⟨

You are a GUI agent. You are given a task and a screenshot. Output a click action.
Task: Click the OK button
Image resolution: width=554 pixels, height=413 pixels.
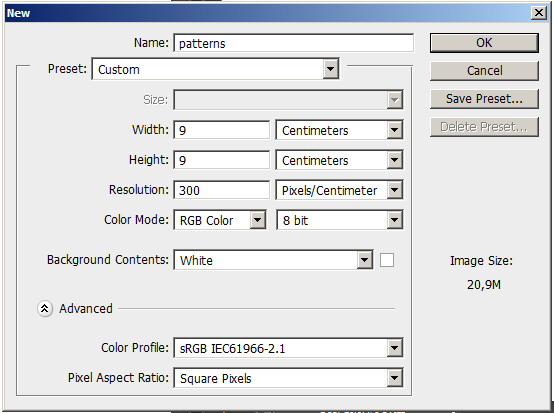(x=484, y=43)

⟩
⟨

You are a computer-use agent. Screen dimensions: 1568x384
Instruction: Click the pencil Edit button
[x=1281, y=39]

⟩

## TRY IT:
Give the number of lines in the data that include the string "agent", please, and nothing else.

## REPLY:
2